Judge Urbina ordered the immediate release of all the men, and scheduled a hearing for Friday at 10 a.m. to discuss the details of the men's acclimation to living inside the U.S.

Uighurs are an Islamic ethnic group residing in western China. Many want to separate from the Chinese regime and form their own homeland. For this reason, China does not want their return, nor do many of them wish to return due to the likelihood that they would be imprisoned and tortured for their beliefs. A small uighur community will house the men for a temporary period in the Washington Metro area. Attorneys presented a representative from Lutheran Refugee Services and others who will assist with a more permanent placement of most of the men in Tallahassee, Florida where a large and vibrant uighur community resides.

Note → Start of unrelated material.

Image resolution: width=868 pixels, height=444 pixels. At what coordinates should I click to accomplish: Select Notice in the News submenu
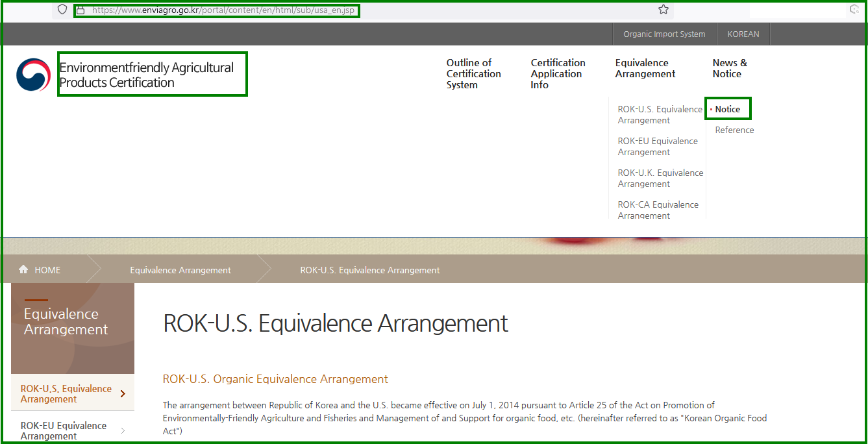coord(727,109)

In his oral opinion, Urbina said the government failed to provide any logical argument for the men's continued imprisonment in Guantanamo. He also said that continuing to hold men no longer deemed enemy combatants and without charge was unlawful.

Wednesday, October 01, 2008

The Washington Peace Center co-sponsors an evening with Vincent Bugliosi

Bugliosi: “The Prosecution of George W. Bush for Murder”
Friday, October 17, 2008 at 6 p.m.
University of the District of Columbia, David A. Clarke School of Law
Building 38, 2nd Floor, 4200 Connecticut Avenue, NW, Washington, DC.

Mr. Bugliosi, a highly successful prosecutor in Los Angeles and author of “The Prosecution of George W. Bush for Murder” will appear at a Washington, DC law school to present a tight, meticulously researched legal case that puts President George W. Bush on trial in a courtroom for the murder of more than 4,100 American soldiers fighting the war in Iraq.

Bugliosi’s argument is simple. Bush wanted a war with Iraq. He had to show that preemptive invasion of Iraq was justified. To do this Iraq had to be an imminent threat to the United States. There were two major problems. Bush couldn’t prove any connection between Saddam Hussein and 9/11. More importantly, his own 2002 classified intelligence estimate findings of the National Intelligence Estimate (NEI) of 2002, classified the original document, and provided Congress with a doctored version to support his claims. By doing this, Bush pushed through an illegal invasion which he had to have known would cost U.S. lives.
That, Bugliosi argues, is an act of murder committed against each and every U.S. soldier killed in this war.

While he has not been on hand for any combat, should Bush appear before a judge and jury charged with the murder of thousands of U.S. soldiers, Bugliosi is confident that he's provided the arguments and evidence required for a first degree murder conviction.

“No man, even the president of the United States, is above the law,” said Bugliosi.

As a Los Angeles prosecutor, Bugliosi represented the state in 106 major cases and won 105, including each of his 21 murder cases. Since his first book, Helter Skelter, he's been one of the top true crime writers with three number one best sellers and numerous awards.

Moderators include Joe Libertelli, Director of Alumni Affairs, UDC Arthur D. Clarke School of Law, and Wilmer J. Leon, III, Ph.D., host of "On With Leon", a contributor to truthout.org, politicsincolor.com, and the Black Star News, and frequent guest on CNN's “Lou Dobbs Tonight”.

Along with the Washington Peace Center, the University of the District of Columbia’s David A. Clarke School of Law, and Northern Virginians for Peace and Justice helped organize and co-sponsor this special event.